Both MGB-2 and commonvoice18 filtered using AlcLaM (Arabic Language Model), ensuring relevance to Levantine Arabic.
- Total Duration: Approximately 2,200 hours of transcribed audio
- Dialects: Primarily Israeli Levantine Arabic, with some general Levantine Arabic content
- Annotation: Human-transcribed and annotated for high accuracy
- Diverse Sources: Includes self-collected data, broadcast media, and crowd-sourced content
- Sampling Rate: 16kHz
The model was trained using a 16kHz sample rate, so ensure your audio files are also at 16kHz for optimal performance. You can get download the model from here
In the main function, change the current working directory to where the model is located. From the terminal: streamlit app.py
# Example code for using the model
import glob
import torch
from transformers import WhisperProcessor, WhisperForConditionalGeneration
from transformers import WhisperTokenizer
import torchaudio
def transcribe_audio(files_dir_path):
"""
Transcribe an audio file using the Whisper model.
Args:
files_dir_path (str): The path to the audio files directory.
"""
for file_path in glob.glob(files_dir_path + '/*.wav'):
audio_input, samplerate = torchaudio.load(file_path)
inputs = processor(audio_input.squeeze(), return_tensors="pt", sampling_rate=samplerate)
with torch.no_grad():
predicted_ids = model.generate(inputs["input_features"].to(device))

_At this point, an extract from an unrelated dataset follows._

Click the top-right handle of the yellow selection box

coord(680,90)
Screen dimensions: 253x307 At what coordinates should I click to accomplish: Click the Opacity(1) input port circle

transcription = processor.batch_decode(predicted_ids, skip_special_tokens=True)
print(transcription[0])
if __name__ == '__main__':
wav_dir_path = '/path to wav files'
checkpoint_path = 'your model path'
device = torch.device("cuda" if torch.cuda.is_available() else "cpu")
# Initialize model and processor
tokenizer = WhisperTokenizer.from_pretrained(f'{checkpoint_path}/tokenizer', language="Arabic", task="transcribe")
processor = WhisperProcessor.from_pretrained(f'{checkpoint_path}/processor', language="Arabic", task="transcribe")
model = WhisperForConditionalGeneration.from_pretrained(checkpoint_path).to(device)
model.generation_config.language = "arabic"
model.generation_config.task = "transcribe"
model.eval()
transcribe_audio(wav_dir_path)